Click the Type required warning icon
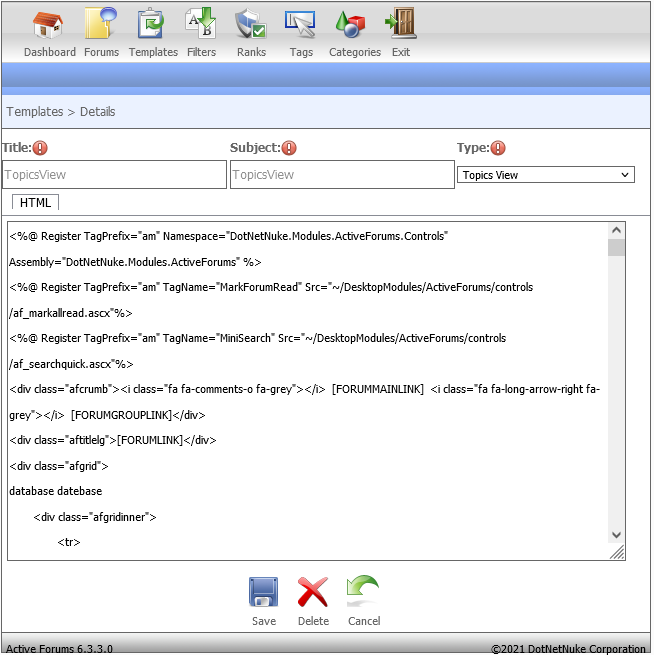Viewport: 654px width, 655px height. click(x=498, y=148)
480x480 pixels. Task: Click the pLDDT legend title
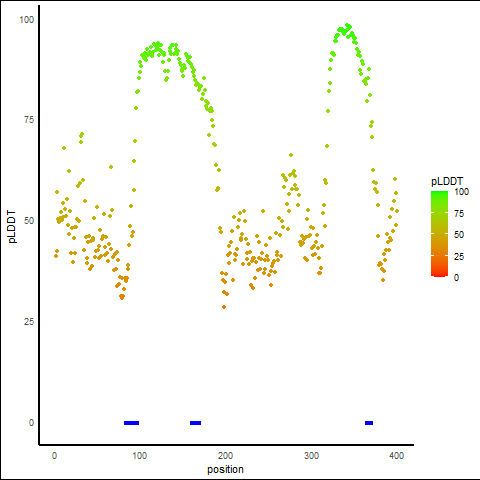(x=447, y=181)
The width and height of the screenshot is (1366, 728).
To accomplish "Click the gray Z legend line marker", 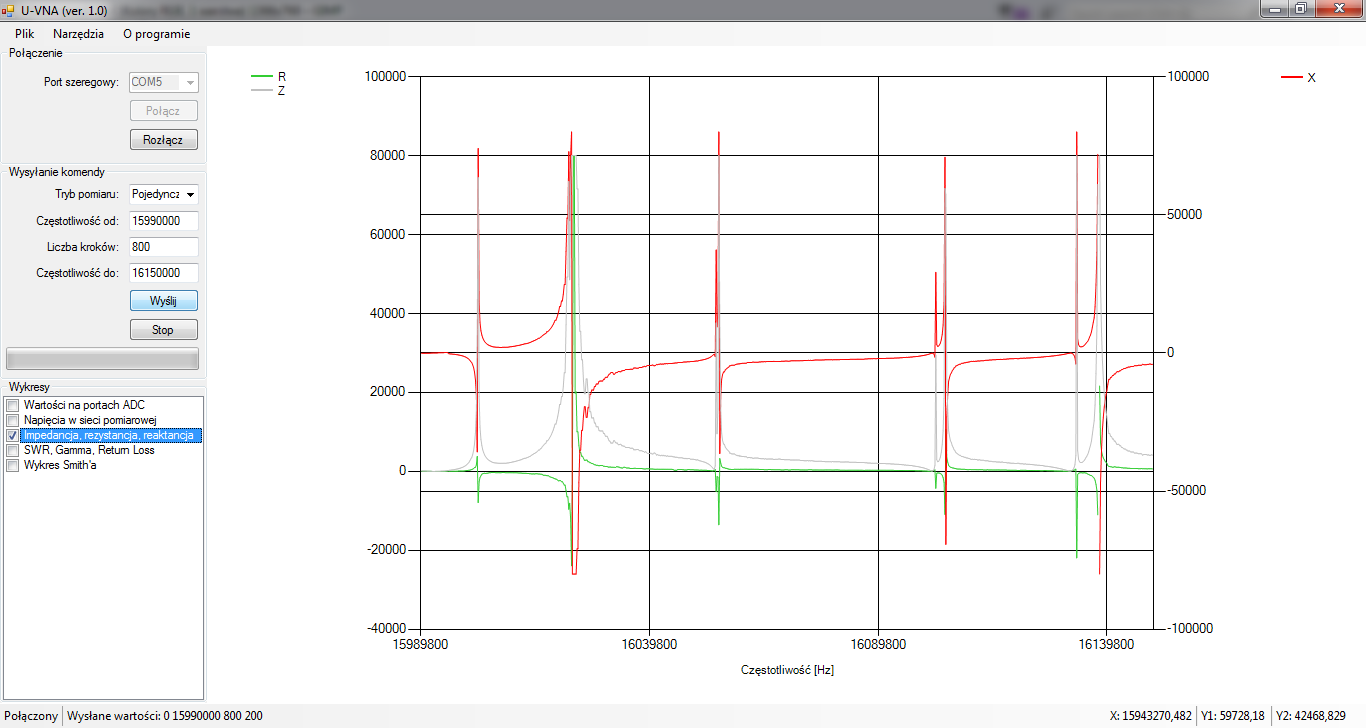I will (x=261, y=90).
================
Written exercise
Copy the records word for word, from their start up to and including the line that contains "(x=447, y=181)". Leave the pictures out.

Exercise answer
Click the Type required warning icon
Viewport: 654px width, 655px height. click(x=498, y=148)
480x480 pixels. Task: Click the pLDDT legend title
(x=447, y=181)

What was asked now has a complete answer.